Ficou célebre a definição de democracia como “governo do povo, pelo povo e para o povo”, constante do não menos famoso “discurso de Gettysburg”, proferido em 1863 por Abraham Lincoln. Ela retrata de forma sintética três aspetos diferentes de um mesmo princípio: o povo é o titular da soberania; é o povo que governa, ainda que através de representantes eleitos; esses governantes devem exercer a sua função em prol do bem comum.

Bastante menos conhecida é certamente a afirmação de Norberto Bobbio – um reputado politólogo italiano – segundo a qual, já em finais do século XX, a definição de Lincoln se tornara insuficiente. No contexto mediático emergente, os eleitores passaram a exigir que a democracia fosse também o governo “à vista do povo”.

No fundo, o povo deveria juntar às suas prerrogativas democráticas mais antigas o direito a assistir, ao vivo e a cores, de preferência em direto, ao funcionamento do sistema de governo. À opacidade e ao segredo, sucederia uma nova era de transparência e publicidade.

Tal como sucedera com os cânones antigos da separação de poderes, esta transparência constituiria um antídoto suplementar contra o abuso de poder e, sobretudo, contra as tentações em que os governantes, feitos de carne e osso, acabam sempre por cair. Em particular, a transparência impediria que os eleitos se desviassem dos caminhos do bem comum, governando em benefício próprio, da família, dos amigos e correligionários.

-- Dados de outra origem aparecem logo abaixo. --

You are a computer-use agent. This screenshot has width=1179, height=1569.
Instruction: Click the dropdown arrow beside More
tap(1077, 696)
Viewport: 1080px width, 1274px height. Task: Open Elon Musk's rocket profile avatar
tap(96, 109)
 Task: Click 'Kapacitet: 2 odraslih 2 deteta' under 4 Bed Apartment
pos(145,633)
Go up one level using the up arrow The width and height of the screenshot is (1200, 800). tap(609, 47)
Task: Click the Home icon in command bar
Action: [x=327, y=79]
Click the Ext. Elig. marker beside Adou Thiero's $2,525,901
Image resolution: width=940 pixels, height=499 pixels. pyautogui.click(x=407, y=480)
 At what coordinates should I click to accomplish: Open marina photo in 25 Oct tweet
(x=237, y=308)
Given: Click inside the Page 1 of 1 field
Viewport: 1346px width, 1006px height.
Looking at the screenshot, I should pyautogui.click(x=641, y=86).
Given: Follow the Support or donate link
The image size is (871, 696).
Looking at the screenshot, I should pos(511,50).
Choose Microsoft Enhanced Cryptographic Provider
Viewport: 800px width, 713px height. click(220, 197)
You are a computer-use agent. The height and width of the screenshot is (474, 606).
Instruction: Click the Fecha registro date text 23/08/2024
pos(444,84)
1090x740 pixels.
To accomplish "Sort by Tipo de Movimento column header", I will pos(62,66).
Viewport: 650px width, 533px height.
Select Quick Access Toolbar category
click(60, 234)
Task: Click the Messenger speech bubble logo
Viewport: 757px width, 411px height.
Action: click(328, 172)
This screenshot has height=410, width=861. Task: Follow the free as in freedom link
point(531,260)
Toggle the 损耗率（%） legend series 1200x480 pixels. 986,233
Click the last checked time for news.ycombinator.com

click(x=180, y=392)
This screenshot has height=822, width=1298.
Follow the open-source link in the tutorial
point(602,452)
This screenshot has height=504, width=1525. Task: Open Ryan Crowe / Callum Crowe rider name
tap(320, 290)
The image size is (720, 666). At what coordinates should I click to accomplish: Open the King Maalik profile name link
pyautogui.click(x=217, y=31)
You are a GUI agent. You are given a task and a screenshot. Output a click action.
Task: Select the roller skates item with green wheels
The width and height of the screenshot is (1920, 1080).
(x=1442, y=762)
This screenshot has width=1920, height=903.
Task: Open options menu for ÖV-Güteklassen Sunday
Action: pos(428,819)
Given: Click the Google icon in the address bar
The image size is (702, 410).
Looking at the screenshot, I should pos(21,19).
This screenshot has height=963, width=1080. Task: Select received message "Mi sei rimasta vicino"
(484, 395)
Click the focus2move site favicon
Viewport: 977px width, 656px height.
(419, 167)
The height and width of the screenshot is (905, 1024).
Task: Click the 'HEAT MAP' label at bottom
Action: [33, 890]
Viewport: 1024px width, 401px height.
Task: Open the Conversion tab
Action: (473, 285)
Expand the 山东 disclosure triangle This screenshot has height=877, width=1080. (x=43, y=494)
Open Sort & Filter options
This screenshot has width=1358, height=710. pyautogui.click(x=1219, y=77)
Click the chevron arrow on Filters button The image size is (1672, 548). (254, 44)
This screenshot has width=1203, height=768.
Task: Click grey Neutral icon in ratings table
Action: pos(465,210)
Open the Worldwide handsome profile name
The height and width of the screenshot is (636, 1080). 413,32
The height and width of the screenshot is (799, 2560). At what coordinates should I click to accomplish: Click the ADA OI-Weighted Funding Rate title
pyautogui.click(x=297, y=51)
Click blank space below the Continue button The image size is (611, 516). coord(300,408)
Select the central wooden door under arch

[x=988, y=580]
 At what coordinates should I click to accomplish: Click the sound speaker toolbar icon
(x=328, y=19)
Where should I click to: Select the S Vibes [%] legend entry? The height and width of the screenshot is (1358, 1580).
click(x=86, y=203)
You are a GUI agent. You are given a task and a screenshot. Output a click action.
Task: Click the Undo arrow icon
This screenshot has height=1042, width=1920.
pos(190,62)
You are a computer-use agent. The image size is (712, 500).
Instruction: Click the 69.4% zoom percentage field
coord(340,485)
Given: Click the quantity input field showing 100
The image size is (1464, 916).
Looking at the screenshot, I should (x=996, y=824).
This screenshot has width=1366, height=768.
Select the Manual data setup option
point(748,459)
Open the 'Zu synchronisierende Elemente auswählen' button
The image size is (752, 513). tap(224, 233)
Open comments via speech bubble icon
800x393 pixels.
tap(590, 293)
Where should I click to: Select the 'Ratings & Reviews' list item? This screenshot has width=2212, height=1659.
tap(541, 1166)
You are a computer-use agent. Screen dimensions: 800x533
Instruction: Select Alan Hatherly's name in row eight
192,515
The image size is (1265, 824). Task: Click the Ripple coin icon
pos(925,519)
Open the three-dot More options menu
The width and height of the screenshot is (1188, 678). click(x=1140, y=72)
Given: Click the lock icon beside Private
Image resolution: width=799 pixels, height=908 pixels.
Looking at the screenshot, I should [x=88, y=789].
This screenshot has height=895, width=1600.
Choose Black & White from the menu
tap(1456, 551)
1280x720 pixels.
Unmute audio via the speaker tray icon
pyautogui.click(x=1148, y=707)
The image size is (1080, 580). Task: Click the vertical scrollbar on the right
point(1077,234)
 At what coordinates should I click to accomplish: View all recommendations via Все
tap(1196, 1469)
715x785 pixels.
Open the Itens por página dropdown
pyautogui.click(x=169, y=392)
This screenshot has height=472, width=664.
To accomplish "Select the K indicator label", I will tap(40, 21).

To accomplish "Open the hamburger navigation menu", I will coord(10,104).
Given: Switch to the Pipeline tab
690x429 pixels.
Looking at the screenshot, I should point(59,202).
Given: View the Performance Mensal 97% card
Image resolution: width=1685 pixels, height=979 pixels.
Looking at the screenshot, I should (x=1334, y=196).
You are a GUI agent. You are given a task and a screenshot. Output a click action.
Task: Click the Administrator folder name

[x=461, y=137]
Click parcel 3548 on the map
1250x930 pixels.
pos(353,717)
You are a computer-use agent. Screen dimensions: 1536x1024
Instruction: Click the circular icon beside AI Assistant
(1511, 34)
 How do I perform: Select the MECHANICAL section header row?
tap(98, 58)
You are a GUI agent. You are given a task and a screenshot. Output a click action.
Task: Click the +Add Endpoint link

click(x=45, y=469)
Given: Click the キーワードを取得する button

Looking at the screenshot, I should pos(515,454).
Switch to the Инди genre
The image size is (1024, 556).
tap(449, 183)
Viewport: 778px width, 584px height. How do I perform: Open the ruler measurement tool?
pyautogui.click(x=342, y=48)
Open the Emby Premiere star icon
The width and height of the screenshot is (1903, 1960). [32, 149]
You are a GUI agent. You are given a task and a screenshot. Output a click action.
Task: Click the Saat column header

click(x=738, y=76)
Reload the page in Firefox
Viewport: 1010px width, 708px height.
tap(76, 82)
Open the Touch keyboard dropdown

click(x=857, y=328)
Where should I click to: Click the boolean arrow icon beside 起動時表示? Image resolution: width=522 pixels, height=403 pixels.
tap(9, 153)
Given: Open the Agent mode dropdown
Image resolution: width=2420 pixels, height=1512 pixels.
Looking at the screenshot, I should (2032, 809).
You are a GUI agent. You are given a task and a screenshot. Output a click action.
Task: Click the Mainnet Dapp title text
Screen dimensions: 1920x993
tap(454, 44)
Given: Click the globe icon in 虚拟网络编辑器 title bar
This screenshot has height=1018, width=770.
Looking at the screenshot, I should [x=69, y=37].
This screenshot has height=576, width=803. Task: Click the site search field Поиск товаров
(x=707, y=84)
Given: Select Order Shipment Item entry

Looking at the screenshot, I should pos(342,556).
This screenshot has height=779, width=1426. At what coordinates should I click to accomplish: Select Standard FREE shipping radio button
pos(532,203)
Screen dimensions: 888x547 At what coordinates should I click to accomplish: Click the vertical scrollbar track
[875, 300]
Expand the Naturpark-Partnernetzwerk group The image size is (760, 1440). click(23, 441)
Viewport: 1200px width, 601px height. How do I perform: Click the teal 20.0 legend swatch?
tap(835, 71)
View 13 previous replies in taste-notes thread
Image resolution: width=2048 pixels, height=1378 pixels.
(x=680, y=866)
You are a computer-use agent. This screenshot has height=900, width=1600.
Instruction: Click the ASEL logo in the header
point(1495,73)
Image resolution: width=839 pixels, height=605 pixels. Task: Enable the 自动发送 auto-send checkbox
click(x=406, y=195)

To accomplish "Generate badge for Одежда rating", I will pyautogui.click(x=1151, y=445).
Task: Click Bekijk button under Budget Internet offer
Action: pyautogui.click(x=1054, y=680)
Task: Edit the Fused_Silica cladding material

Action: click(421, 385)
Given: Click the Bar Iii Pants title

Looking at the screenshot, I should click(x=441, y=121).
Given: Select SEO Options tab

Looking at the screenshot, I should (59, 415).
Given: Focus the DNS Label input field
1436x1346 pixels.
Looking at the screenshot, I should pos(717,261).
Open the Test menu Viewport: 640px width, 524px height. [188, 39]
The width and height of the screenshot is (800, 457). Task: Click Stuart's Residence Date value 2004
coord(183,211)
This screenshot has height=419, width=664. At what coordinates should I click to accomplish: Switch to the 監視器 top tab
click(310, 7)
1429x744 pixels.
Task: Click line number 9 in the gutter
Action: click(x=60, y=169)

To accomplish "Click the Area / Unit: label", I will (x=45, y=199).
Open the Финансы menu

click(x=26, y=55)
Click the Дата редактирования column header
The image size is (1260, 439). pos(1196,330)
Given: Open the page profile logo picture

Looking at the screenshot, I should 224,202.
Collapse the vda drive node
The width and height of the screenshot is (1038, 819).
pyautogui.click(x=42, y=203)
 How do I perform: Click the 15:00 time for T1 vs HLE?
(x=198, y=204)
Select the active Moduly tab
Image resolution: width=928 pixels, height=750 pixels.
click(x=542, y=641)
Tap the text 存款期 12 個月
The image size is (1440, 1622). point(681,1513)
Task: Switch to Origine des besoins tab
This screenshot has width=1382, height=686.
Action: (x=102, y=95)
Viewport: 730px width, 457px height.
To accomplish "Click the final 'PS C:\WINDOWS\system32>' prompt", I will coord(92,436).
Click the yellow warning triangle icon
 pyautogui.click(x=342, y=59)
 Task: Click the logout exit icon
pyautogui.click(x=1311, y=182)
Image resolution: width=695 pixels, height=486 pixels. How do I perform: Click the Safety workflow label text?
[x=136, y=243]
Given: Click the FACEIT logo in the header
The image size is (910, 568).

A ideia era em si mesma muito apelativa. O escrutínio sistemático da ação governativa e da vida dos políticos levado a cabo pelos meios de comunicação social tornou-a tão incontornável que os próprios sistemas de governo – por via constitucional ou legal – passaram a facilitar-lhes a tarefa: os arquivos abriram-se; muitos documentos tornaram-se de acesso livre; impuseram-se obrigações de fundamentação; o debate público é introduzido em diversos processos decisórios; estabeleceram-se incompatibilidades e impedimentos; os políticos passaram a ter de revelar o seu património; criaram-se registos de interesses; instituíram-se entidades para fiscalizar os dinheiros dos partidos; criaram-se comissões de ética; etc.

Numa palavra, os sistemas políticos passaram a incorporar a desconfiança que a generalidade dos eleitores tinha relativamente aos seus representantes. Como resultado, a desconfiança transformou-se em certeza. O povo não gostou daquilo que viu e que, a um ritmo cada vez mais alucinante, continua a ver todos os dias, numa sucessão de pequenos e grandes escândalos.

Solução? Mais transparência, mais umas quantas incompatibilidades, mais rigidez nalguns impedimentos, mais comissões e órgãos independentes, mais códigos de conduta e alguns manuais de boas-práticas, para variar. Enfim, inúmeros titulares de cargos públicos são literalmente afixados em páginas oficiais, com nome e CV completos, património e rendimentos, como se fossem manequins em montras de centro comercial.

É um ciclo vicioso que só tem um fim: a dicotomia populista entre “eles” ─ a elite dos políticos corruptos – e “nós” – o povo puro, incompreendido, que não se sente representado pelos políticos ditos tradicionais e, por isso, se dispõe a seguir o primeiro líder carismático que se apresente a eleições.

É um absurdo insistir na mesma receita, que apenas afasta pessoas qualificadas da vida pública. A transparência é antes de mais garantida pela liberdade de expressão e pela função de investigação e denúncia da comunicação social. O que falta é coragem para redignificar o estatuto dos titulares de cargos públicos, incluindo o regime remuneratório. O que falta é determinação para substituir a manta de retalhos que vigora nesta matéria ─ com leis feitas e alteradas por medida, em causa própria, para responder a este ou aquele caso mediático ─ por uma legislação simples e coerente.

A natureza humana é o que é. E as boas leis não fazem as pessoas boas. Mas ajudam muito boa gente a não cair em tentação.